In some versions of the story they specifically told him they’d drown him if he refused to steal from Old Man Elston, and he’d chosen death over wickedness. A local minister began promoting him as a “martyr,” and started raising funds for a monument. The story spread all over the country, and donations poured in. P.T. Barnum sent $200. Years later, people could still remember when their Sunday School had taken up a collection for the Iverson monument. The story of little Knud was written into childrens’ morality books and sermons for years – invariably praising his decision to die rather than steal. Personally, I’d counsel kids to just steal the apples and make it up to Mr. Elston later. This isn’t the kind of thing to die over.
In some wilder versions of the story, it was even suggested that, since the “wicked boys” were never identified (the only witness was a German boy who didn’t know them very well), that one or more of them was really one of the devil’s imps, or the devil himself, hanging around the Elston Orchard leading boys into temptation. There is now a nightclub on that spot; it’s probably worth considering that it’s been pointed out as the devil’s domain!
But the Chicago Tribune got ahold of the coroner’s jury’s verdict.
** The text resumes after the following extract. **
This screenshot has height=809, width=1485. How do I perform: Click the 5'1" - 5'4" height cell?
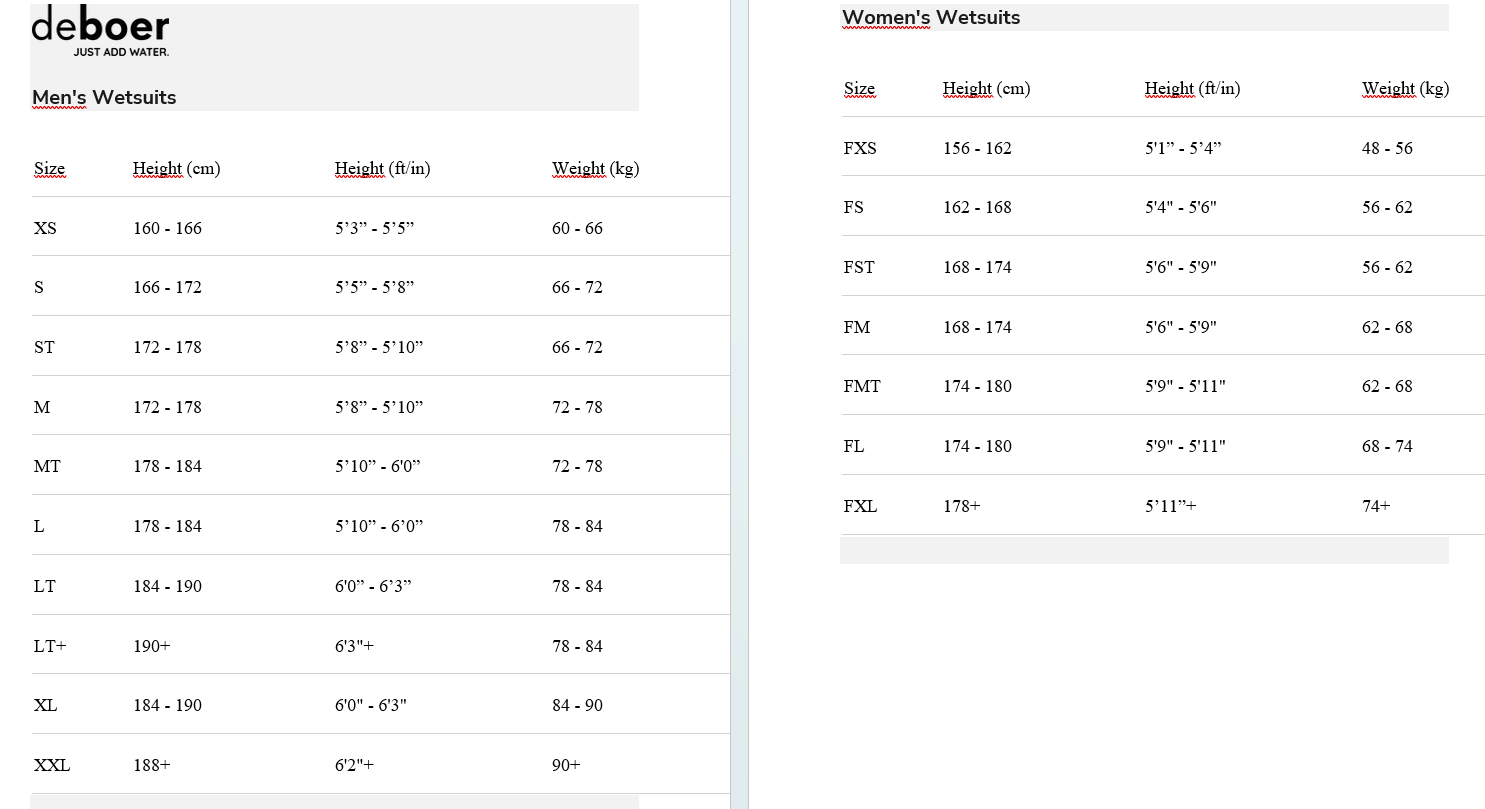tap(1183, 148)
The jury, led by Elston himself, had ruled that the death was not a murder. Boys had been horsing around in the river, dunking one another, as they often did, and Iverson’s drowning had simply been an accident, not a case of martrydom. The whole thing, the Tribune alleged, had been a “pious hoax” perpetrated by a local minister to build publicity – and money – for himself. It was suggested that the money raised for a monument be returned to the donors, but there were several articles over the years suggesting that no one was entirely sure what had happened to it.
The story continued to get cloudy – Elston himself was said to have written to the Chicago Democratic Press saying that, while the evidence before the jury didn’t prove it was a murder, he personally believed that it was based on new information he’d received since (update: I checked the microfilm for the Democratic Press, and while there were many letters insisting that it really was a murder, none came from Mr. Elston. All were just people speculating). Soon, everyone had picked sides – some said that it was proof that Chicago had a real problem with juvenile delinquents, and others said it was proof that Chicago was a great place for humbugs. Even before the verdict, a few papers had made cracks about it being hard to believe that a Chicago boy wouldn’t steal, or that it was just like Chicago to kill anyone who wasn’t a thief.
Knud was probably buried in the old City Cemetery, where Lincoln Park is now. If he was moved, it wasn’t recorded, but some 1870s articles mention that there was a monument to him paid for by William Bross, who published the Democratic Press in 1853, and who is buried at Rosehill. It could be that there’s some monument to Knud that was placed in City Cemetery and moved to Rosehill, where it’s now one of those illegible markers and lost to history, but it’s perhaps more likely that he’s still in an unmarked spot in what is now Lincoln Park.
Elston himself died of typhoid fever in 1855; his body was moved to Graceland in 1867.